* Stated exercise 1
Reproduce the records from their first line through the line containing "point(8,72)", with both of those lines included, and omit the pictures.

* Article
A growing number of researchers see word sequences following Sinclair’s idiom principle (1991:110) as far more central to language than was previously thought. While a considerable amount of work has now been done on describing, classifying and quantifying such multi-word sequences, the bewildering diversity of terminology in the field is one indicator that we are still in the early days of multi-word sequence research. The project introduced in the present paper analyses German data spanning the 20th century in search of changes in recurring multi-word sequences over the period. The results promise not only to shed light on the proportion of words that are part of multi-word sequences (MWS) in written German, which has not so far been investigated broadly, but particularly on the rate and type of change they are undergoing. If language change and change in sociocultural settings can at all be related, multi-word sequences, by virtue of their centrality to human language, will be able to provide meaningful and novel insights into sociocultural change in a speech community. The paper will present preliminary results of a first phase of the project, based on the Swiss Text Corpus, a 20-million word corpus of the Swiss variety of written Standard German recently completed at the University of Basel. For the investigation, the corpus was divided into four sub-corpora representing different periods of the 20th century. MWS were extracted using the Ngram Statistics Package (Banerjee and Pedersen 2003) and subsequently analysed and compared. The work is among the very first investigations using the Swiss Text Corpus which itself represents the only Swiss Standard German corpus not principally composed of newspaper texts, but balanced across four genre types. References: Pedersen, T., & Banerjee, S. (2003). The design, implementation and use of the ngram statistics package. In Proceedings of the 4th international conference on intelligent text processing and computational linguistics, Mexico City. Swiss Text Corpus (Schweizer Text Korpus): www.dwds.ch Sinclair, J. (1991). Corpus, concordance, collocation. Oxford: Oxford University Press.

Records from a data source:
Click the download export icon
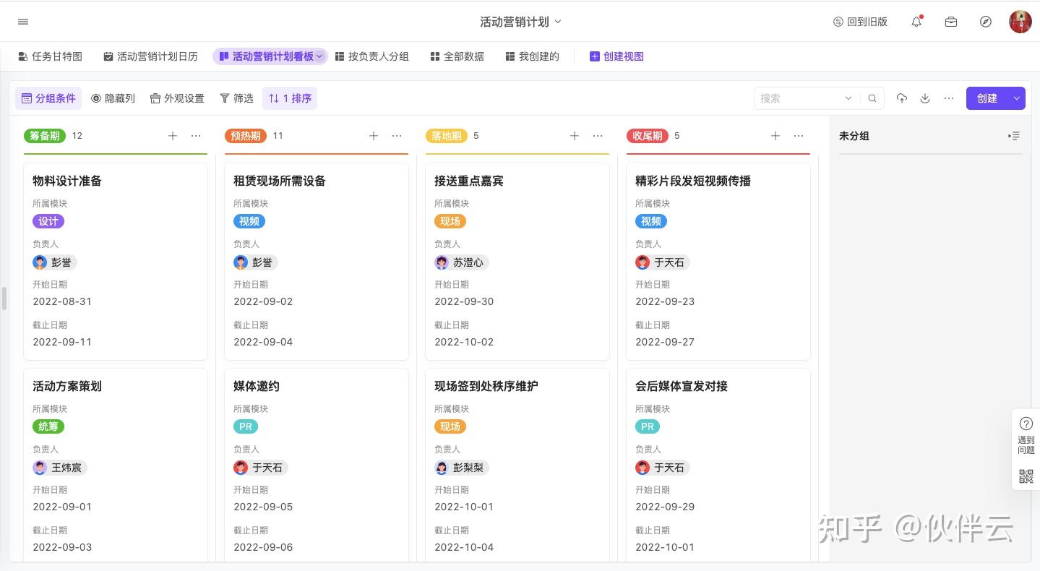 tap(925, 98)
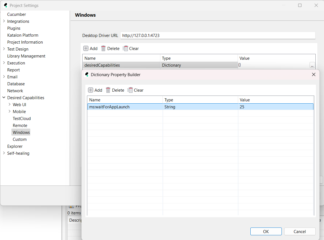The width and height of the screenshot is (324, 240).
Task: Select the TestCloud capabilities section
Action: coord(22,118)
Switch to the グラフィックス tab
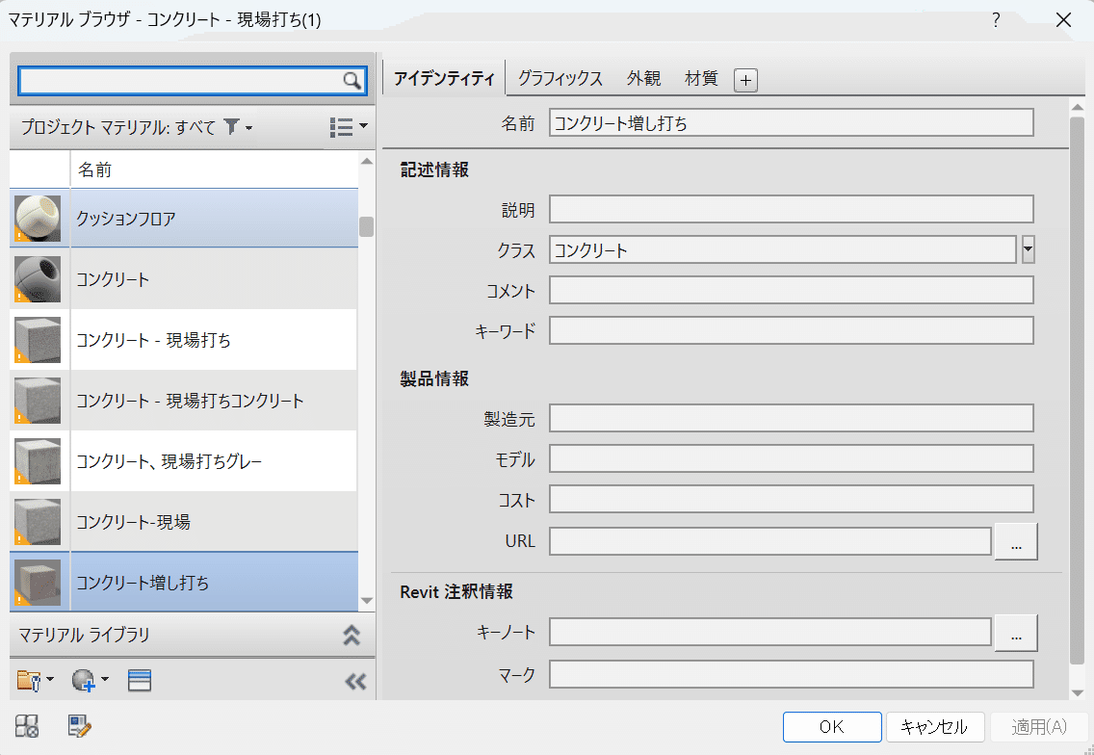The width and height of the screenshot is (1094, 755). pos(560,79)

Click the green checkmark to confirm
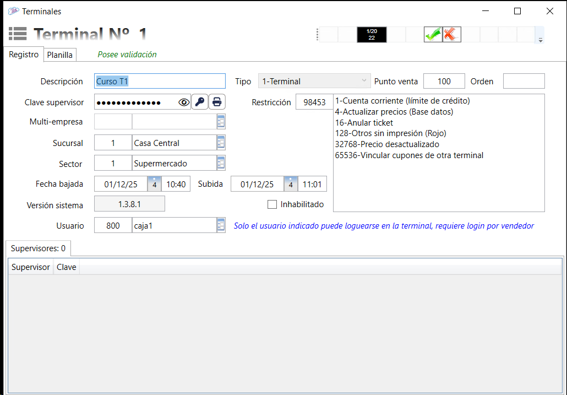[433, 34]
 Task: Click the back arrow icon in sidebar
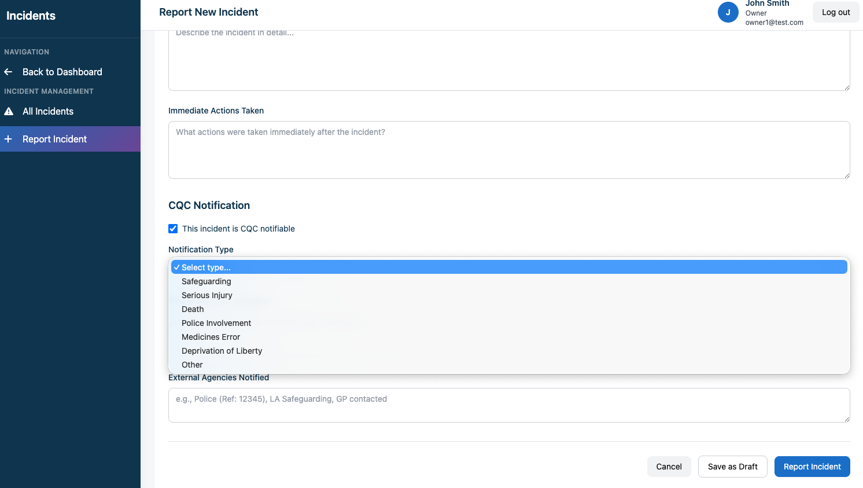point(8,72)
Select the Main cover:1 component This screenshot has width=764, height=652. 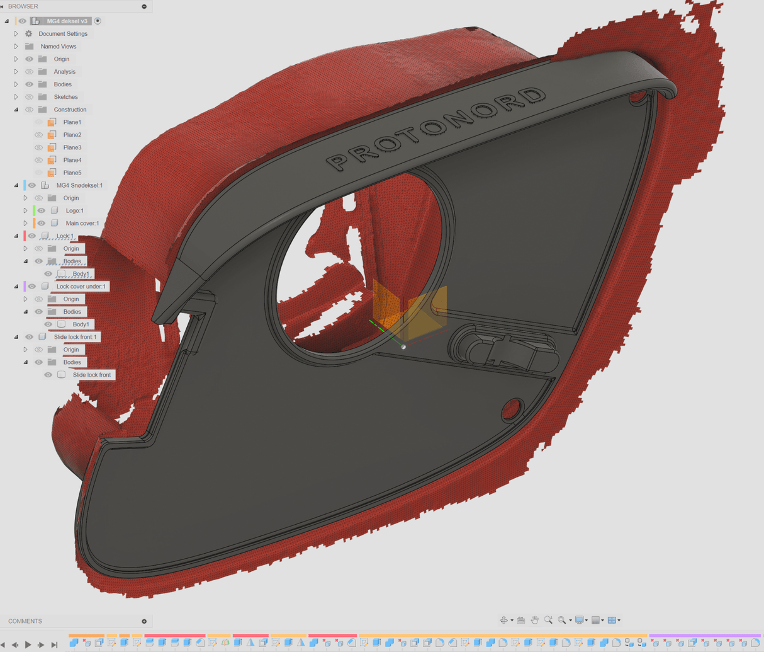tap(82, 223)
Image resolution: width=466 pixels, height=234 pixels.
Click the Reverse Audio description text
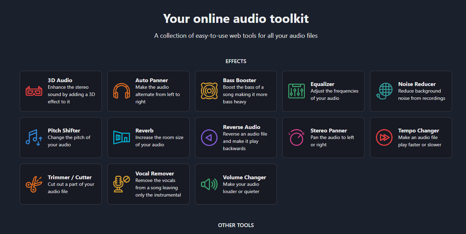(x=245, y=141)
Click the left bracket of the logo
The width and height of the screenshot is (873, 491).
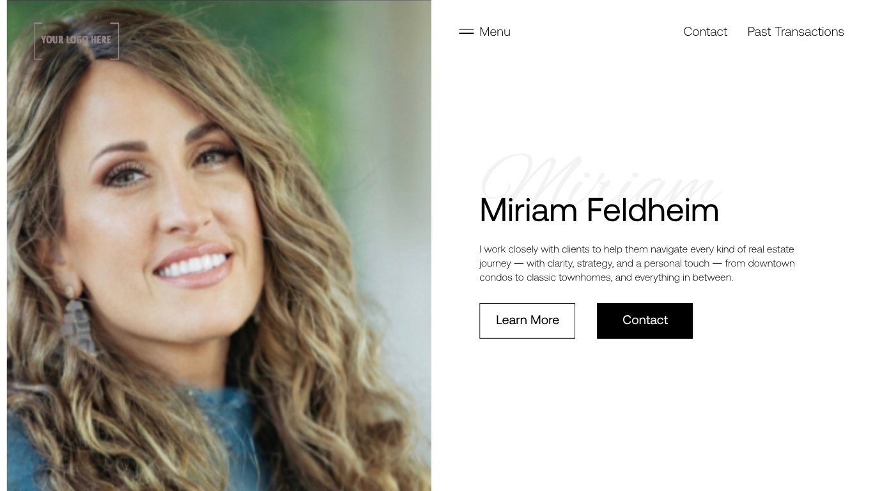(38, 41)
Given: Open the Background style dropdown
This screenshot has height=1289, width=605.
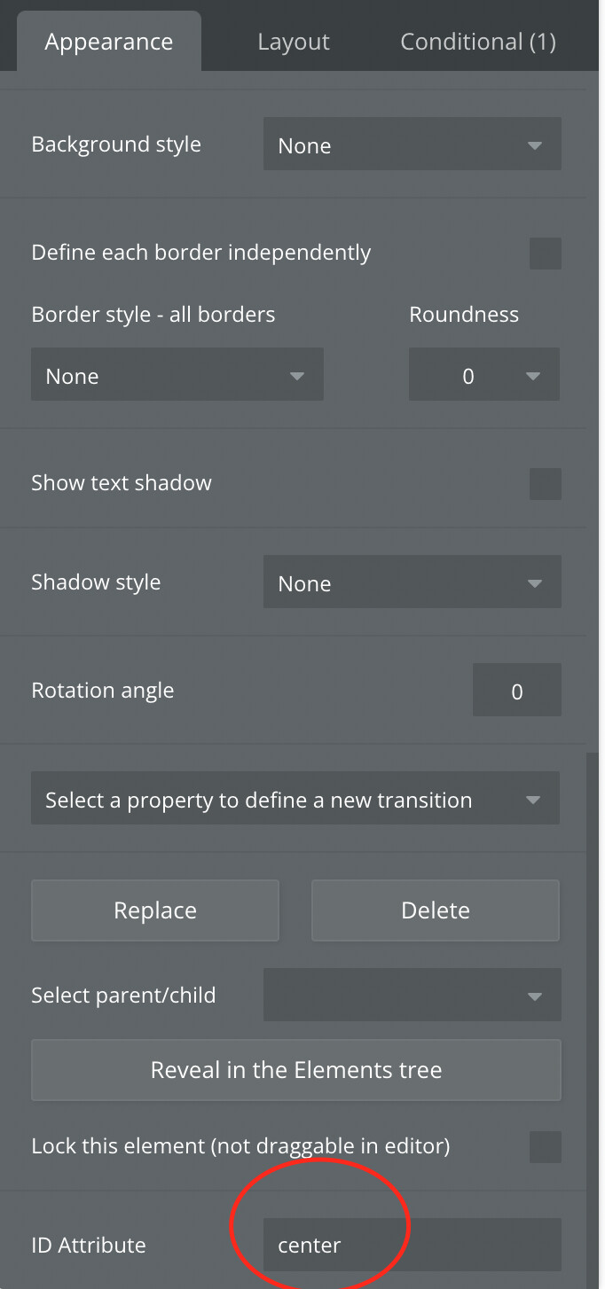Looking at the screenshot, I should pos(413,145).
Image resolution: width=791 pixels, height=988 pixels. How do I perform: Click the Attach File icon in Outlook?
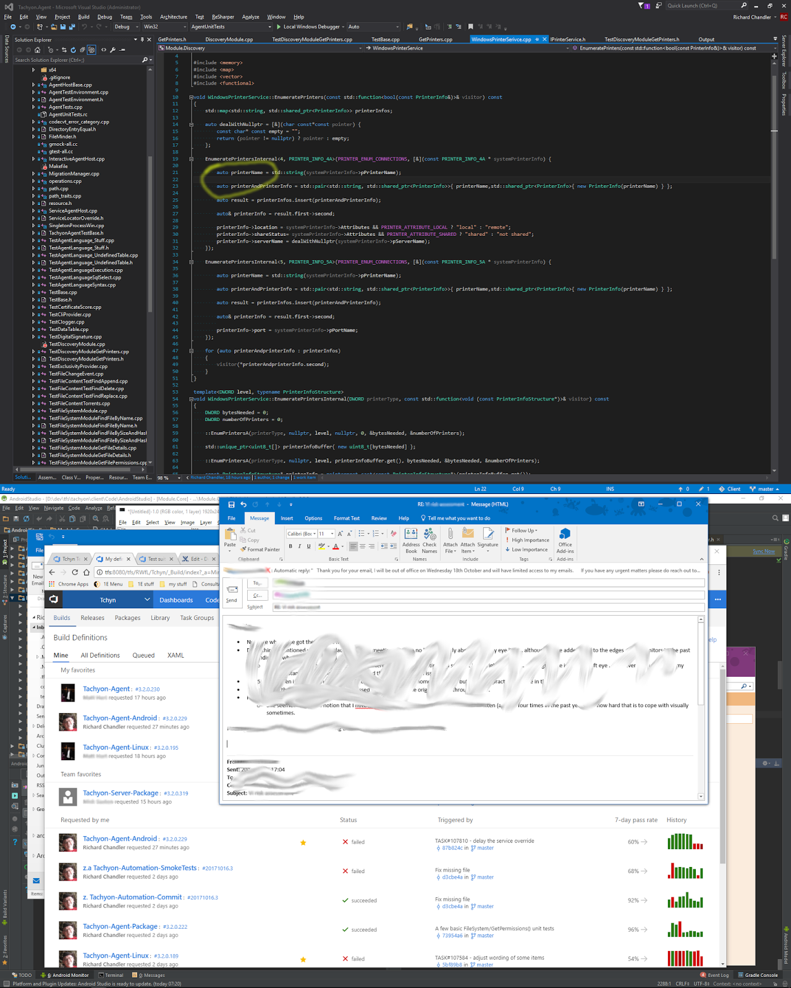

* Stated exercise 2
Answer these questions about the abstract on multi-word sequences in written German:
(a) How many words does the Swiss Text Corpus contain?
(b) Into how many sub-corpora was the corpus divided for the investigation?
(c) What tool was used to extract the multi-word sequences?

* Written solution 1
Click the download export icon
 tap(925, 98)
The width and height of the screenshot is (324, 240).
Task: Select the TestCloud capabilities section
Action: coord(22,118)
Switch to the グラフィックス tab
The width and height of the screenshot is (1094, 755). pos(560,79)

Click the green checkmark to confirm
[433, 34]
 Task: Click the back arrow icon in sidebar
point(8,72)

* Written solution 2
(a) 20 million words.
(b) Four.
(c) The Ngram Statistics Package.